As I watched my little wonder boy lay in front of the furnace vent and gaze out the window at the endless rain falling I realized he is seeing his world this morning much the same as he has since his life began. He was peaceful, still waking up, and the dancing drops as the unbroken light rain gathered forces and dripped off the rooftop must have captured his attention completely, much as I recall being mesmerized by the rain as a child. The brightly lit droplets joining together on the end of the branch hanging just outside the glass were hypnotic.. and the option of refocusing the eyes to the waiting puddle below, infinite splashes contributing to its size, made for more visual stimulation than any small child could ever hope for first thing in the morning.

As I gazed upon my wonder boy gazing upon the simple force of nature we call rain I realized that it is my perception of the world that has shifted, albeit ever so slightly. Yesterday I had an uncommon opportunity to meet with Will's teacher. She and I had talked about how I would cherish the chance to watch him in his classroom environment.. his interaction with the other children.. his level of participation.. and distraction. But other obligations had held this experience from me. This amazing woman then told me she had made a video tape of Will in class and extended an invitation to meet with me at the school to view it. On that brief 30 minute recording I saw a happy little boy, struggling to be part of the group, willing his own instinctive behavior into submission so that he could participate in these beloved activities. I saw a child who was taking it all in, organizing every detail into its appropriate place, sure to be drawn upon in a future need. I saw a child who seemed more aware of his enormous challenge than even I. But most importantly, I saw a child who was clearly autistic.
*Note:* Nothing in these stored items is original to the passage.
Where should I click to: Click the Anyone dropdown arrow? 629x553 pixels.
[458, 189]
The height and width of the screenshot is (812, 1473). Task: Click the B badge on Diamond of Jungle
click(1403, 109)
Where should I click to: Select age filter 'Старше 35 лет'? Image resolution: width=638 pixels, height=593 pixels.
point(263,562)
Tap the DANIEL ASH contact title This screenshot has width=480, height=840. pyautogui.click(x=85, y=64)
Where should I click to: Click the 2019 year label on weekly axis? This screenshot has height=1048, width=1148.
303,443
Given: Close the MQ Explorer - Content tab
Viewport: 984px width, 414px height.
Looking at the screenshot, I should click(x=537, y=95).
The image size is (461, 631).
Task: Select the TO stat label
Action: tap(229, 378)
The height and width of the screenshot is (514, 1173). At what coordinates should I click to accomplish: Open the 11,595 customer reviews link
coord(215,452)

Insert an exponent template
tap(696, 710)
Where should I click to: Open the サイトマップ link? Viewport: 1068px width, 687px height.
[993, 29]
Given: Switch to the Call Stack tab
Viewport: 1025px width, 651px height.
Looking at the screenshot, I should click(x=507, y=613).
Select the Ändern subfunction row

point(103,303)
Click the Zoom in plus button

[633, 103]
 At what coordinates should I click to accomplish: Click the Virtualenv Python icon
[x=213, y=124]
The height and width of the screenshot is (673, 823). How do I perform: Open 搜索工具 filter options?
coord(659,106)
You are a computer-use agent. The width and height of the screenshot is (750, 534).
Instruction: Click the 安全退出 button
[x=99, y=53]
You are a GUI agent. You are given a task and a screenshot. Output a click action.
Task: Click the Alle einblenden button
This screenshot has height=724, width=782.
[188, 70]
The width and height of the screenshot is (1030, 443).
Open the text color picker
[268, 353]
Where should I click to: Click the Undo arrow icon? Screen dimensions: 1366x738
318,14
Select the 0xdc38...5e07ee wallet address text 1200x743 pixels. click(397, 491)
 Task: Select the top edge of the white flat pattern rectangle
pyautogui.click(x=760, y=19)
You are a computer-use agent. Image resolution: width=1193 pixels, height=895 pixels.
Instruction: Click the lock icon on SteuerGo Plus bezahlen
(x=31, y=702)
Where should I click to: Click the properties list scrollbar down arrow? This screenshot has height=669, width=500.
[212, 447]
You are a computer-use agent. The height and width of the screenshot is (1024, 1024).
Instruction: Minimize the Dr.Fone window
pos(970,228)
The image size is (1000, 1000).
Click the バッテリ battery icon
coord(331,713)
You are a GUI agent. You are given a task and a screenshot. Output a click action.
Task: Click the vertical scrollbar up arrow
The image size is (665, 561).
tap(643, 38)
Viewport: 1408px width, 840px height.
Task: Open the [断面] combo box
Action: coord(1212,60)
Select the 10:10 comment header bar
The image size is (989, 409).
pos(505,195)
It's been years since our family began this journey of discovery with our son. That journey has led us to knowledge and understanding, to grief and pain, to acceptance and fortitude. But observing him there, in his own separate world, working through it all under the talented guidance of these skilled artists, was like being hit by a freight train. I awoke from my denial in that brief time and came to see that even though he does not display many of the "classic" behaviors so commonly associated with autism, many of his behaviors fit the mold perfectly. And like the many variations in the dance playing out just beyond the window pane this morning there are equally as many variations in the children we label as autistic.. yet they are all amazing.